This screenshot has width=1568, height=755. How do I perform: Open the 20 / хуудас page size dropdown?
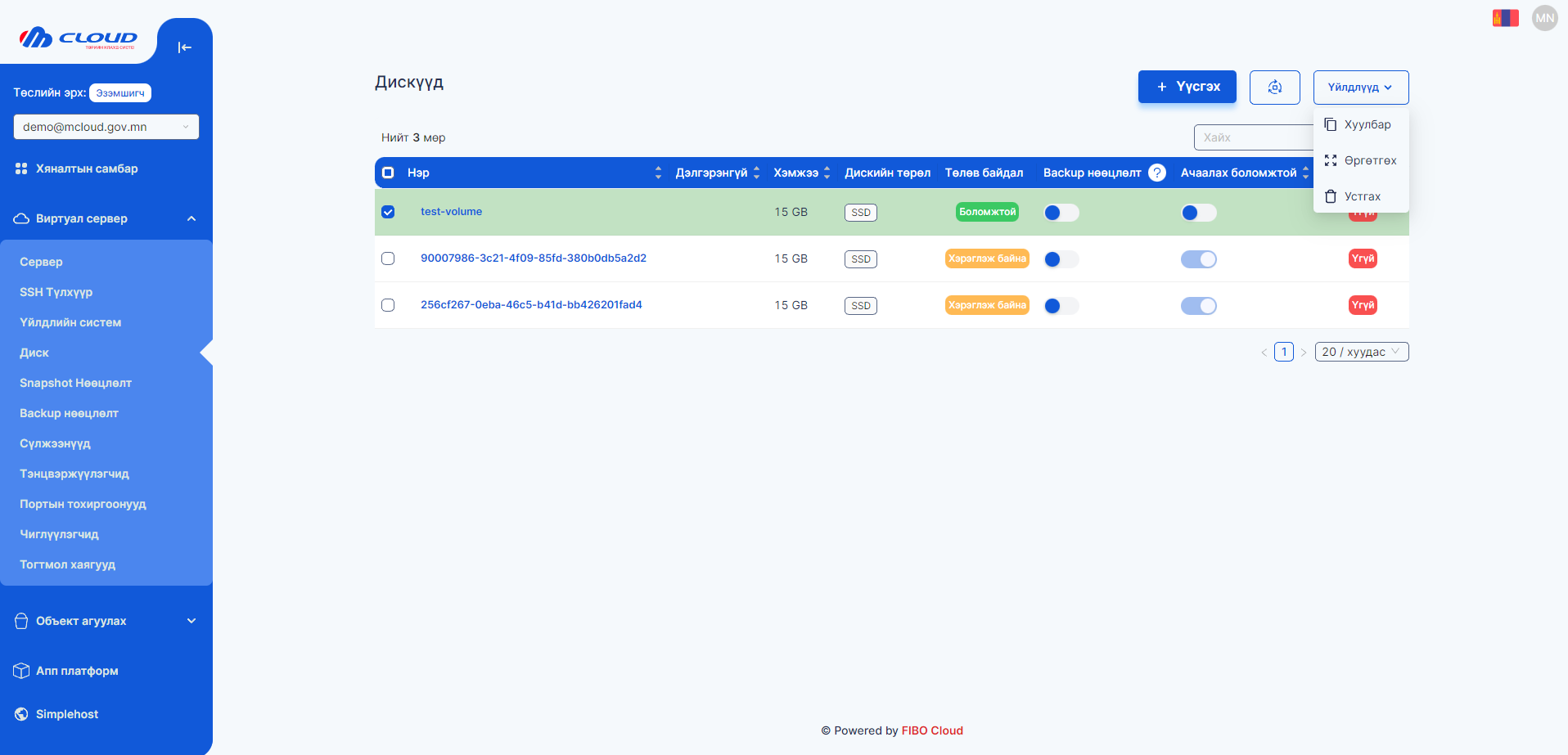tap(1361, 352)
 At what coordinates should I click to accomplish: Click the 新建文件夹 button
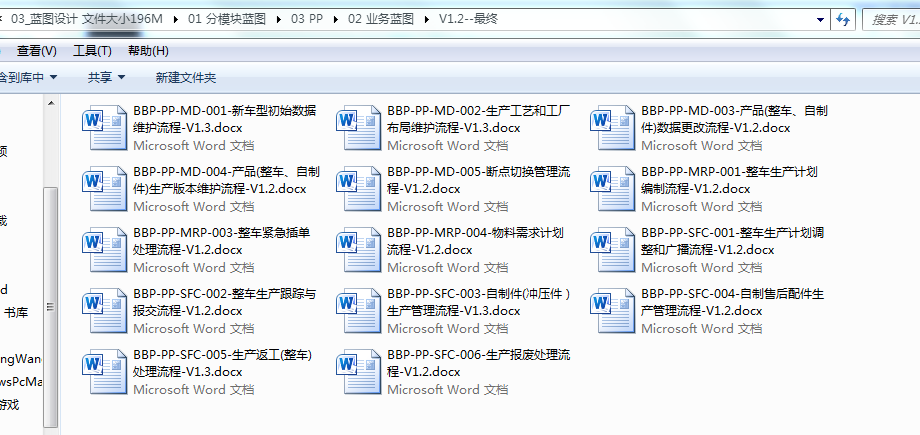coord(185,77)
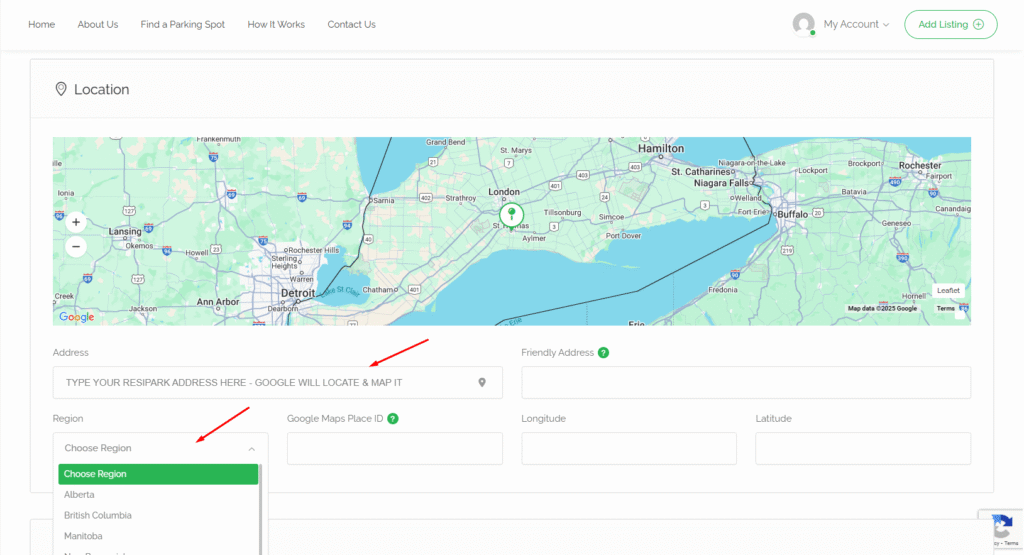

※ ※ ※

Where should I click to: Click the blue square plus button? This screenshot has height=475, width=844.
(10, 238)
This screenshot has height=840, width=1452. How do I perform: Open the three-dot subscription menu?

※ ※ ※

To be done
Format the rows as a JSON list of strings, one per line and leaving out blank lines, starting with the line containing "Where should I" and going on through the line containing "This screenshot has height=840, width=1452.".

Final answer
[
  "Where should I click to: Click the blue square plus button? This screenshot has height=475, width=844.",
  "(10, 238)",
  "This screenshot has height=840, width=1452. How do I perform: Open the three-dot subscription menu?"
]